Sets a value indicating whether this operator should report only the final results or all iterations/computations. For example, it is possible that this operator will iterate to a solution and that each iteration will produce a large ephemeris. If memory use is a concern and you do not need to do analysis on the iterations, ensure this is true. Conversely, if debugging the operator's performance is needed set this property to false. By default this is true.

getMaximumIterations

public final int getMaximumIterations()

Gets the maximum number of iterations this operator will take to find a solution. By default, this is set to 50.

setMaximumIterations

public final void setMaximumIterations(int value)

Sets the maximum number of iterations this operator will take to find a solution. By default, this is set to 50.

getDifferenceMethod

@Nonnull
public final FiniteDifferenceMethod getDifferenceMethod()

Gets the difference method used to compute the derivative of the function.

setDifferenceMethod

public final void setDifferenceMethod(@Nonnull
                                      FiniteDifferenceMethod value)

Sets the difference method used to compute the derivative of the function.

toString

public String toString()

Description copied from class: java.lang.Object

Returns a string representation of the object. In general, the toString method returns a string that "textually represents" this object. The result should be a concise but informative representation that is easy for a person to read. It is recommended that all subclasses override this method.

The toString method for class Object returns a string consisting of the name of the class of which the object is an instance, the at-sign character `@', and the unsigned hexadecimal representation of the hash code of the object.
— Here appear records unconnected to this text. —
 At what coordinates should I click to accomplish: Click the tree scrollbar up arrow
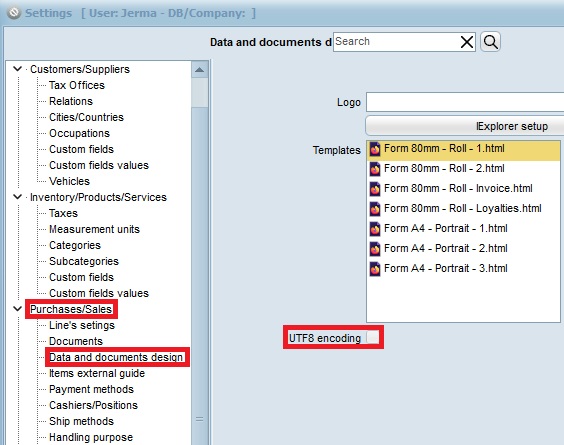(x=200, y=70)
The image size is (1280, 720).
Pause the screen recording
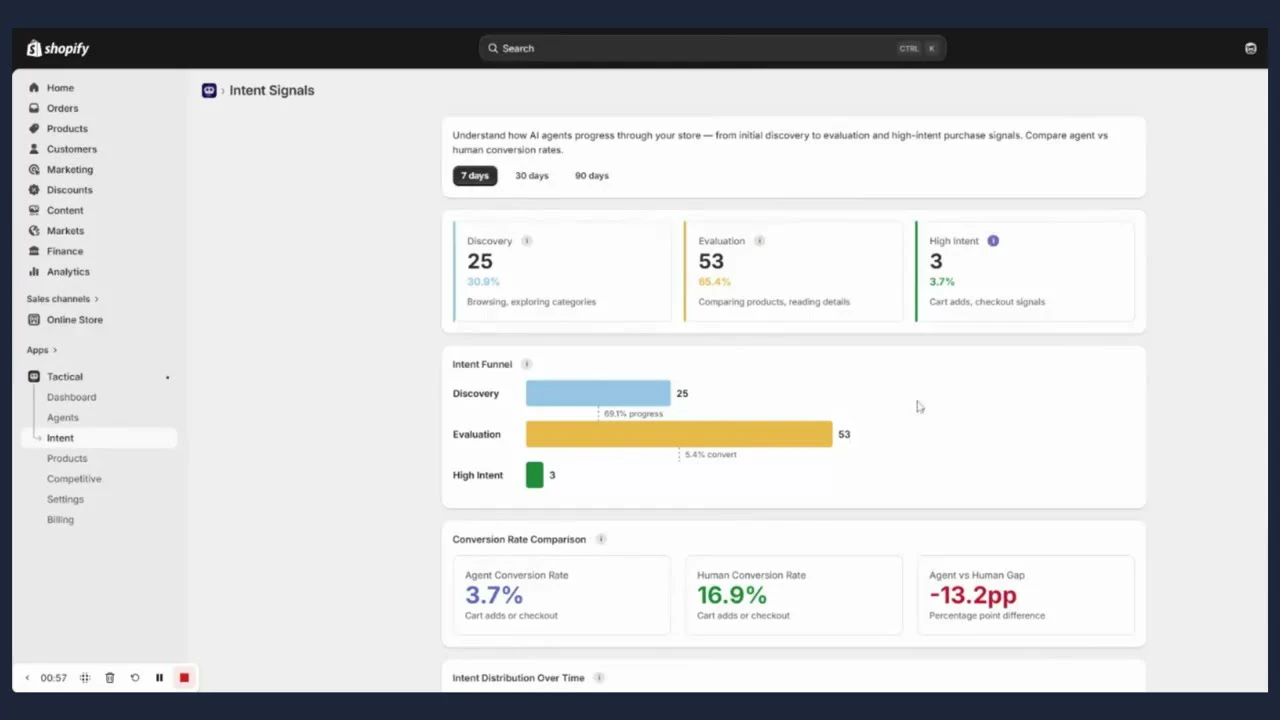click(x=159, y=678)
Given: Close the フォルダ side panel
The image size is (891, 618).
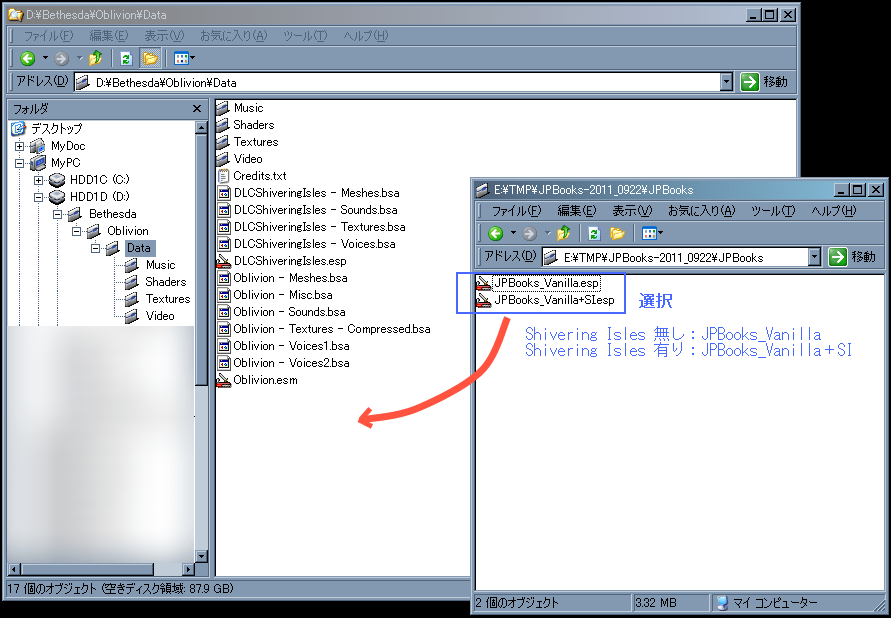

In other words, this method returns a string equal to the value of:

 getClass().getName() + '@' + Integer.toHexString(hashCode())
 

Overrides:

toString in class Object

Returns:

a string representation of the object.

getOperatorEvaluator

public TargetedSegmentListOperatorEvaluator getOperatorEvaluator(EvaluatorGroup group)

Creates and returns the fully configured TargetedSegmentListOperatorEvaluator for use in a TargetedSegmentLists propagator.

Specified by:

getOperatorEvaluator in class TargetedSegmentListOperator

Parameters:

group - The EvaluatorGroup to use when creating evaluators.

Returns:

The fully configured TargetedSegmentListOperatorEvaluator.

addPerturbedFunctionEvaluationEvent

public final void addPerturbedFunctionEvaluationEvent(EventHandler<OptimizerFunctionEvaluatedEventArgs> value)

An event that gets raised when a perturbed orbit is computed. This event will be raised in whatever thread the orbit was run in.

removePerturbedFunctionEvaluationEvent

public final void removePerturbedFunctionEvaluationEvent(EventHandler<OptimizerFunctionEvaluatedEventArgs> value)

An event that gets raised when a perturbed orbit is computed. This event will be raised in whatever thread the orbit was run in.

addNormalFunctionEvaluationEvent

public final void addNormalFunctionEvaluationEvent(EventHandler<OptimizerFunctionEvaluatedEventArgs> value)

An event that gets raised when the nominal orbit is evaluated with no perturbations. This event will be raised in whatever thread the orbit was run in.

removeNormalFunctionEvaluationEvent

public final void removeNormalFunctionEvaluationEvent(EventHandler<OptimizerFunctionEvaluatedEventArgs> value)

An event that gets raised when the nominal orbit is evaluated with no perturbations. This event will be raised in whatever thread the orbit was run in.